» **WORK TO BE COMPLETED**
Omit every picture, then return each line of the data below exactly.
================
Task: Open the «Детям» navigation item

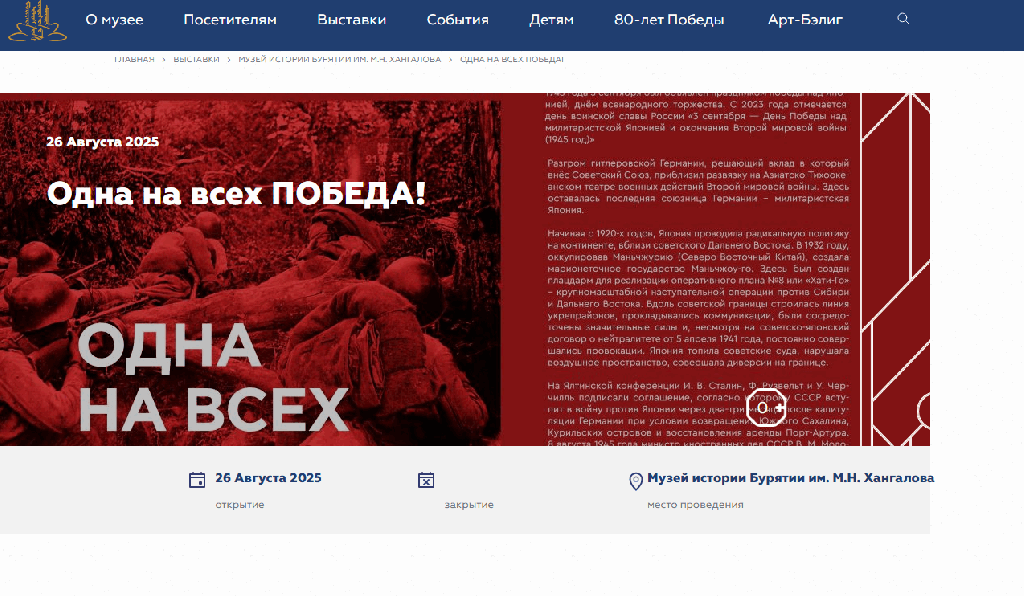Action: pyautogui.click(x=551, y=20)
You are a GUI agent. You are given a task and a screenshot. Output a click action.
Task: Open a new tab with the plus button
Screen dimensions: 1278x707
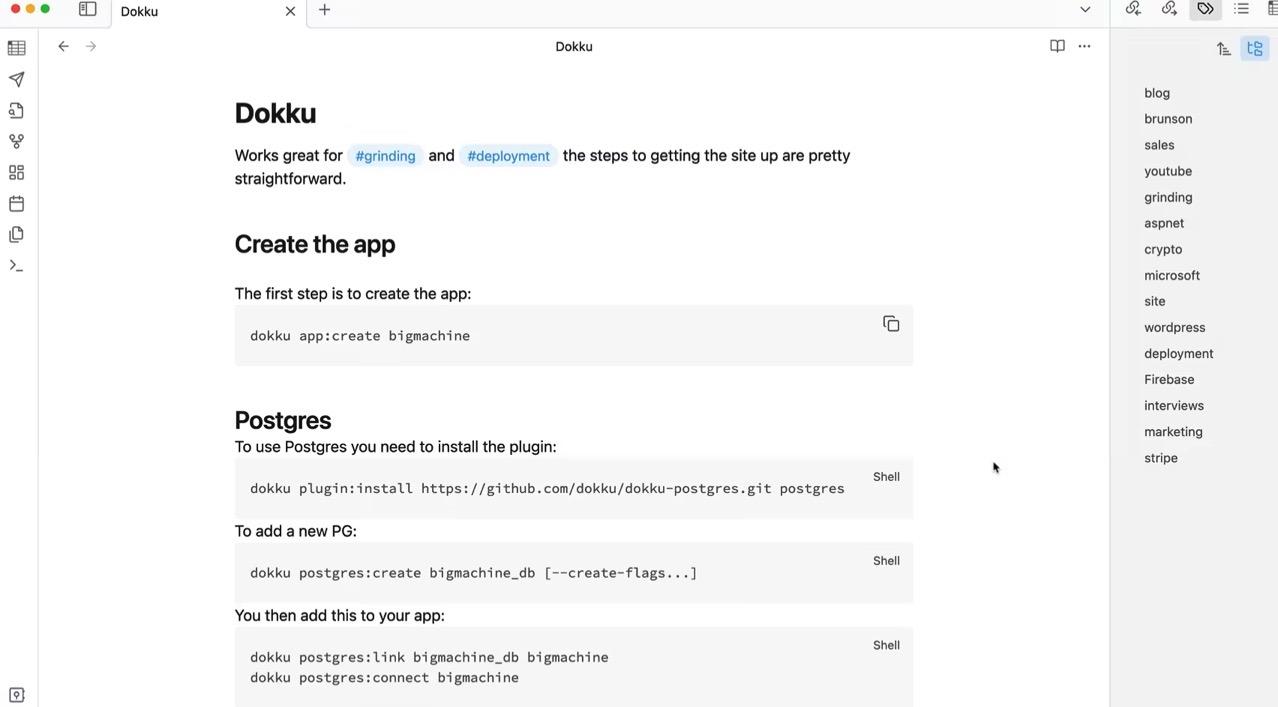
================
» **TASK RESULT**
Task: Open the «Детям» navigation item

Action: pyautogui.click(x=551, y=20)
You are a GUI agent. You are given a task and a screenshot. Output a click action.
Task: Open a new tab with the plus button
Screen dimensions: 1278x707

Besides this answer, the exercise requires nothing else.